- _Task to complete_: Please rewrite the rows below, swapping every "screenshot" for "capture" and keeping everything else the same. Leave the pictures out of your answer.

** START Records for the exercise **

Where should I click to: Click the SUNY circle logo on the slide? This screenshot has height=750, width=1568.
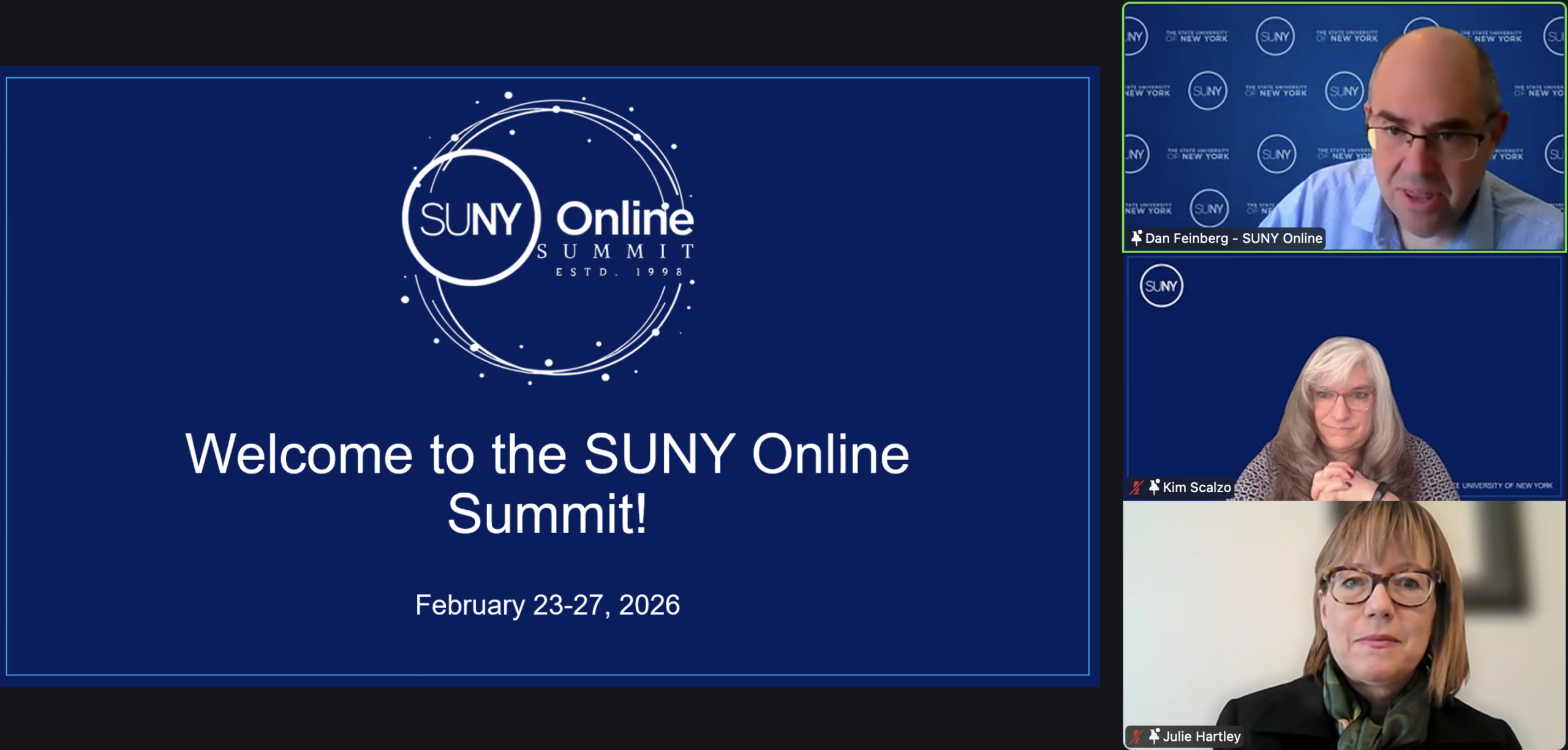(x=470, y=218)
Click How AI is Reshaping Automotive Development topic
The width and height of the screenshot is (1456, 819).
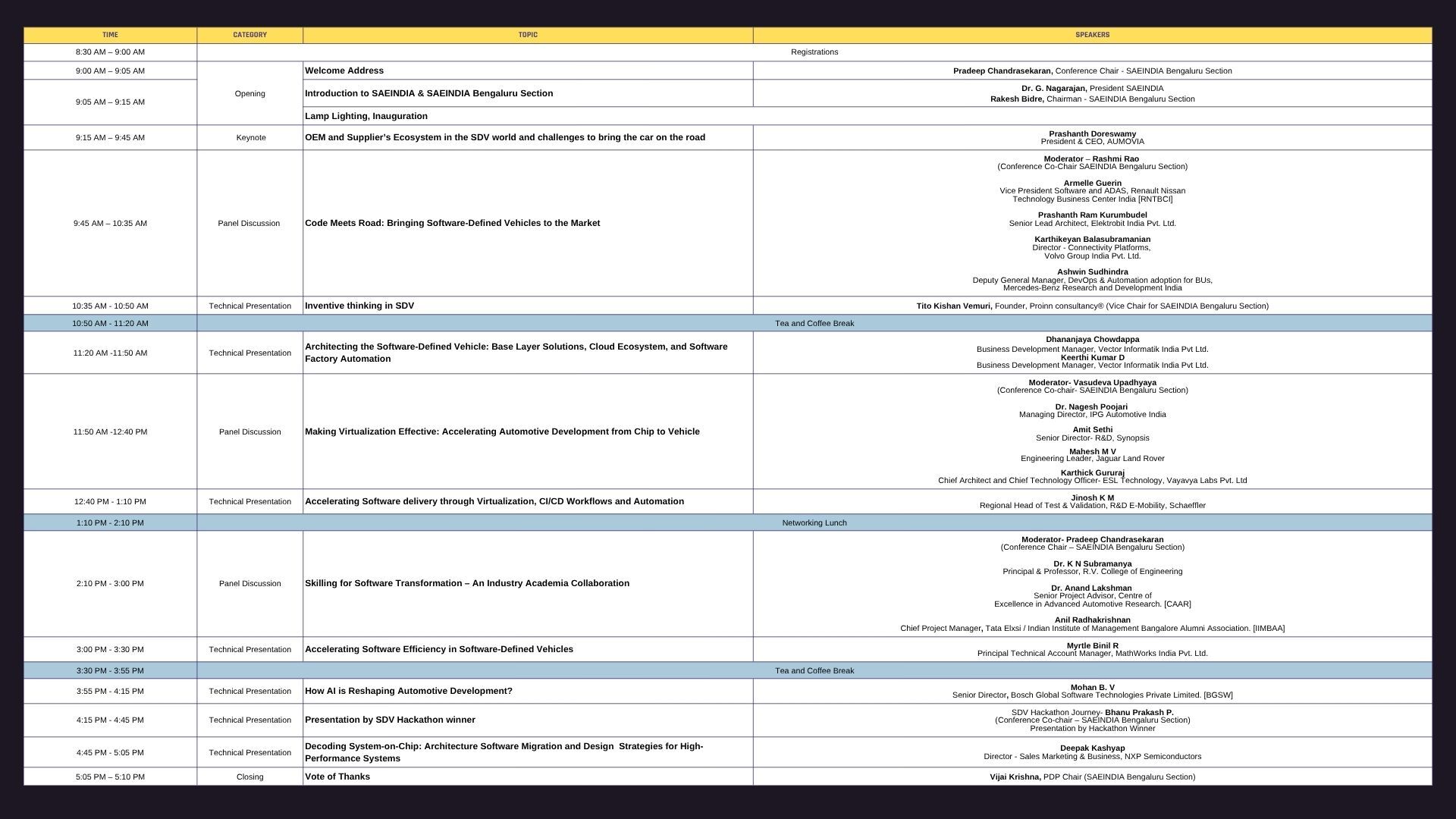[408, 691]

** END Records for the exercise **

- _Answer for this exercise_:
Where should I click to: Click the SUNY circle logo on the slide? This capture has height=750, width=1568.
(x=470, y=218)
Click How AI is Reshaping Automotive Development topic
The width and height of the capture is (1456, 819).
[408, 691]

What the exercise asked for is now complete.